What you need to do
Put each line from the start of the records through the line containing "Viewport: 960px width, 720px height. click(x=229, y=183)" into a JSON list of strings, one string per line, with both ends included and blank lines omitted.

Lines of data
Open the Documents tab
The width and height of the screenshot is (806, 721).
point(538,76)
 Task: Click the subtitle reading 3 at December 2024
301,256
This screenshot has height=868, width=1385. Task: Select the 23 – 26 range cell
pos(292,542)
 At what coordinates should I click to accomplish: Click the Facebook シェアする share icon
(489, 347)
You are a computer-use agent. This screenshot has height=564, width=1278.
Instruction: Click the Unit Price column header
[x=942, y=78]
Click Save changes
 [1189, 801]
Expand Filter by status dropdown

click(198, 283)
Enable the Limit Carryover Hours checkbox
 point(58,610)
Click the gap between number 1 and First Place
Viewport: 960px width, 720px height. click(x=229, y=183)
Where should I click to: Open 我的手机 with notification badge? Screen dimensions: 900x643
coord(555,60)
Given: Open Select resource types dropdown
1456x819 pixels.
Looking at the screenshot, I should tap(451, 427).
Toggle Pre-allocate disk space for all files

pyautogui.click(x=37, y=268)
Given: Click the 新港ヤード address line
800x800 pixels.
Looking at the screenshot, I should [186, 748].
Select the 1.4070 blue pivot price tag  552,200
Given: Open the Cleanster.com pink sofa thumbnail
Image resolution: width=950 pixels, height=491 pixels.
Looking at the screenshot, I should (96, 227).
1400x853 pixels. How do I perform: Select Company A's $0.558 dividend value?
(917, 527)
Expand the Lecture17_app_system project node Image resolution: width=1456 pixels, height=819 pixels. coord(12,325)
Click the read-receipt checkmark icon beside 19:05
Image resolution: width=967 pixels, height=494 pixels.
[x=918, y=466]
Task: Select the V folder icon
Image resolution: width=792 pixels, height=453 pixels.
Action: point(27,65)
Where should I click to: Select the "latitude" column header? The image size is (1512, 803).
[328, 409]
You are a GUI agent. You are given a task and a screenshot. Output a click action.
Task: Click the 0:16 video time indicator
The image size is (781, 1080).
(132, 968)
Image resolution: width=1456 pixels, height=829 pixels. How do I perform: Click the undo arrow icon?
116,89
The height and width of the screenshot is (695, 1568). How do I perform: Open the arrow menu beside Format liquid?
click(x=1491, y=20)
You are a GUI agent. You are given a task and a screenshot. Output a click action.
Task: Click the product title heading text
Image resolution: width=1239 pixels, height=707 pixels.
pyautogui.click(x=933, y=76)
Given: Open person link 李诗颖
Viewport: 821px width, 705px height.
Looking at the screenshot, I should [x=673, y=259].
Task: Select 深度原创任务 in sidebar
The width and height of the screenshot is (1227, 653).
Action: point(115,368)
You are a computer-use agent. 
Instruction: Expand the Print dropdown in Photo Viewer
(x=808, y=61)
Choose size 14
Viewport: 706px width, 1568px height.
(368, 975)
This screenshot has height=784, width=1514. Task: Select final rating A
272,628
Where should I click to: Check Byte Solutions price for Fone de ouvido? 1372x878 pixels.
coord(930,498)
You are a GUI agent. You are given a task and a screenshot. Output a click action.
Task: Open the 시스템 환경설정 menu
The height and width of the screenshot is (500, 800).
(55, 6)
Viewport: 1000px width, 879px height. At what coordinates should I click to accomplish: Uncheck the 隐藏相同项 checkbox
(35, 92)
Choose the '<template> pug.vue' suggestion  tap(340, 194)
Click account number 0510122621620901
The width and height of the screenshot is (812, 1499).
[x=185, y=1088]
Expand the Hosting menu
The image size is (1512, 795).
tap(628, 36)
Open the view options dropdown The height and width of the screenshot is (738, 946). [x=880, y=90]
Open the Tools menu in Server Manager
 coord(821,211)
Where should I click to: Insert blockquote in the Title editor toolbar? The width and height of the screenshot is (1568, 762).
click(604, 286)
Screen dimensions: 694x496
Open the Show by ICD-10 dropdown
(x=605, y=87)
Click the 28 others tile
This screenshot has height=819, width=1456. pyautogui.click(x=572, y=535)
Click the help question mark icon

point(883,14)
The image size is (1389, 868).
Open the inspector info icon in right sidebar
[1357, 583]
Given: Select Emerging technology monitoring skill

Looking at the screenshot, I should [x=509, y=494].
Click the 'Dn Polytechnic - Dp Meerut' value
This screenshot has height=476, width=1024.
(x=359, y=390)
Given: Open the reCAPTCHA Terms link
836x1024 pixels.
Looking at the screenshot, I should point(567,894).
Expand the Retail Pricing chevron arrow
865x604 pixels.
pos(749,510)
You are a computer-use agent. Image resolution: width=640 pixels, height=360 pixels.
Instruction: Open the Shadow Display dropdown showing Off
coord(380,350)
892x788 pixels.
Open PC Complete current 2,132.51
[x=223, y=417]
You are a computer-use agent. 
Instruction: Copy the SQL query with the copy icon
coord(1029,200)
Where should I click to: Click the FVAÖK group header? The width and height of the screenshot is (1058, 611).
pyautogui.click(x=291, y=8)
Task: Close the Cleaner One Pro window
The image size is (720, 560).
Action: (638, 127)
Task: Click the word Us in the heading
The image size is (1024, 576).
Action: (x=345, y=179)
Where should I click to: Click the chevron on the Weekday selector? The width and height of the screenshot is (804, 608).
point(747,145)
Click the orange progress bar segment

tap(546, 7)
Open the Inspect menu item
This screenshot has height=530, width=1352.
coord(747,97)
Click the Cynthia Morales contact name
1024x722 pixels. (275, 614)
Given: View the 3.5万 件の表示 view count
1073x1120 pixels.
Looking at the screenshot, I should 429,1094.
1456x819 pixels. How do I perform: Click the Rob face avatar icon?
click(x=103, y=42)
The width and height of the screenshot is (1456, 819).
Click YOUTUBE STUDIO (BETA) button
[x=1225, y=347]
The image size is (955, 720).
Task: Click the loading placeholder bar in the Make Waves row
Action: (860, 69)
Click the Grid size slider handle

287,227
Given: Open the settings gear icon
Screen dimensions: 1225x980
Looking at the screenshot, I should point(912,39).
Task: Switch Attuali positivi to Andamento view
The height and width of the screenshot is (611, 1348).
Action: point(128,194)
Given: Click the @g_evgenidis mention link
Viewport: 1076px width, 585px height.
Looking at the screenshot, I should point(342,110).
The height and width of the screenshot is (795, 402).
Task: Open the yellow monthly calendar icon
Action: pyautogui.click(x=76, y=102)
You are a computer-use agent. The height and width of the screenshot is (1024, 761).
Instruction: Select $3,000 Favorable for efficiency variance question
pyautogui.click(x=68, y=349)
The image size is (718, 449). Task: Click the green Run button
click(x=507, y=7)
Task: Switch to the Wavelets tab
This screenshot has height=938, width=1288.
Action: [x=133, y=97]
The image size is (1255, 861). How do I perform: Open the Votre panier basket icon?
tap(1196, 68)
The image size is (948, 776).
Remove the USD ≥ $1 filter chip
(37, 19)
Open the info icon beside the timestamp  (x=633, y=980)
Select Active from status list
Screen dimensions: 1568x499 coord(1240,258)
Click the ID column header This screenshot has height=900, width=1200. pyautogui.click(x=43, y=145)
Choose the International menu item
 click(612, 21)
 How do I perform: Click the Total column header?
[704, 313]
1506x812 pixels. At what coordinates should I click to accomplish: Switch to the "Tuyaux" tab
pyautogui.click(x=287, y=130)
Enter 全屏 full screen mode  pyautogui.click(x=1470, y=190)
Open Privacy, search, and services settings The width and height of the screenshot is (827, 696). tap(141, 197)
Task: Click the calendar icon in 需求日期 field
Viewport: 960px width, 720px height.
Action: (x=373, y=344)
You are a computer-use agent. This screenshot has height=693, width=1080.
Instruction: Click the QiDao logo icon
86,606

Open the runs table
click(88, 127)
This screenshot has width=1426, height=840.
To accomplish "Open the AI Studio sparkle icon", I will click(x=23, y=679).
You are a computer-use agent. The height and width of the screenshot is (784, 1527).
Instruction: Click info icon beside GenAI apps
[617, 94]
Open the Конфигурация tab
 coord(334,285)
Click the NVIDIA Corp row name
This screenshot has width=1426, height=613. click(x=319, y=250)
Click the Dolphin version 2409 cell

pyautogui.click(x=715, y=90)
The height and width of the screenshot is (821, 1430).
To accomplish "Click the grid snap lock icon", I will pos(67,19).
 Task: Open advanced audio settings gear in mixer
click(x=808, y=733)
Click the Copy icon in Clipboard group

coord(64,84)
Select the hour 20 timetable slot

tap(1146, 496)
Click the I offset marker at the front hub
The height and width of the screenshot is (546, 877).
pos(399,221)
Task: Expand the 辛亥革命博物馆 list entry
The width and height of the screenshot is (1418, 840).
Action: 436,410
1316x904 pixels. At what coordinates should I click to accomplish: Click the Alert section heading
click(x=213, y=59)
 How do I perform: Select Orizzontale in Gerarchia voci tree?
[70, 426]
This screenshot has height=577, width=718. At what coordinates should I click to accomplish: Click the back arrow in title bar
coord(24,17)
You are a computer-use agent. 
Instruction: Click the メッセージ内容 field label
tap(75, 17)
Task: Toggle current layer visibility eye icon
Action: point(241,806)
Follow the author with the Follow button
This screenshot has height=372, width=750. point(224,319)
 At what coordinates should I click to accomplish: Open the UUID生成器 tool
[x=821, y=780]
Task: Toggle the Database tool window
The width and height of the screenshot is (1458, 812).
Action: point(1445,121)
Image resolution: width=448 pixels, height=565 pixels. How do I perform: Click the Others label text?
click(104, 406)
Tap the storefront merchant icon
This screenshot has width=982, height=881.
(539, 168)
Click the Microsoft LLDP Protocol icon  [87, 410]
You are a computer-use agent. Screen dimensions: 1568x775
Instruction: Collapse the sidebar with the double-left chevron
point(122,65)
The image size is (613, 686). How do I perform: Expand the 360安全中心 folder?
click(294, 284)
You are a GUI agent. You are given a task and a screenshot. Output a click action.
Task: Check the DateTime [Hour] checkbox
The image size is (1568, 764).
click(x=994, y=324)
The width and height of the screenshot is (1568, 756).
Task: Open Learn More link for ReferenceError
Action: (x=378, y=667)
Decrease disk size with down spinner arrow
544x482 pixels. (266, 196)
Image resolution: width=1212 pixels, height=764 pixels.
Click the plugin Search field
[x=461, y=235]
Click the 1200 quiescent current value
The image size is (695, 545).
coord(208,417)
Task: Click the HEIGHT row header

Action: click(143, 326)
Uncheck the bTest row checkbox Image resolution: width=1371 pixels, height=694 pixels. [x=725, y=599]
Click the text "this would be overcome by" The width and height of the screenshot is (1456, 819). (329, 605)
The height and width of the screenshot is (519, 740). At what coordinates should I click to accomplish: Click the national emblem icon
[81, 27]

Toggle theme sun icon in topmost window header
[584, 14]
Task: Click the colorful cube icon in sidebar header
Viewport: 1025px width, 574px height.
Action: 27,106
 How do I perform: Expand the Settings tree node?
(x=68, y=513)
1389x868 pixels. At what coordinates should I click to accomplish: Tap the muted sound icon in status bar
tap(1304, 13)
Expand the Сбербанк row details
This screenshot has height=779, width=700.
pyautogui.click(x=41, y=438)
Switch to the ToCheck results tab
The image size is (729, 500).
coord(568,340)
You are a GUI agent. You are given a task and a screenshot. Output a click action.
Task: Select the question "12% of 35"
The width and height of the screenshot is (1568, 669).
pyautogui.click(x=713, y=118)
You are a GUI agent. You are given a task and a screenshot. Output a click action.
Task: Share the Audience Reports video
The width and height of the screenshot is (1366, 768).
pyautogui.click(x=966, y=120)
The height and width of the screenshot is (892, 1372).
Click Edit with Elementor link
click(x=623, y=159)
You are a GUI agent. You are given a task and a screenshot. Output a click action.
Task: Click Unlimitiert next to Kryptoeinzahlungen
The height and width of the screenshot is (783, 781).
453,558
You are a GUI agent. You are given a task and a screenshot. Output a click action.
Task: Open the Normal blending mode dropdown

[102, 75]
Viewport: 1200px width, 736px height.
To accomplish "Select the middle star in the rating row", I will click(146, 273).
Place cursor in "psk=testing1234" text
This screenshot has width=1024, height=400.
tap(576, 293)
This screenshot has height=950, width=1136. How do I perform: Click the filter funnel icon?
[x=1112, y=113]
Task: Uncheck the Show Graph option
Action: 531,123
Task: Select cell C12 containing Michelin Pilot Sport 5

The output
[
  "Open the Documents tab",
  "The width and height of the screenshot is (806, 721).",
  "point(538,76)",
  " Task: Click the subtitle reading 3 at December 2024",
  "301,256",
  "This screenshot has height=868, width=1385. Task: Select the 23 – 26 range cell",
  "pos(292,542)",
  " At what coordinates should I click to accomplish: Click the Facebook シェアする share icon",
  "(489, 347)",
  "You are a computer-use agent. This screenshot has height=564, width=1278.",
  "Instruction: Click the Unit Price column header",
  "[x=942, y=78]",
  "Click Save changes",
  " [1189, 801]",
  "Expand Filter by status dropdown",
  "click(198, 283)",
  "Enable the Limit Carryover Hours checkbox",
  " point(58,610)",
  "Click the gap between number 1 and First Place",
  "Viewport: 960px width, 720px height. click(x=229, y=183)"
]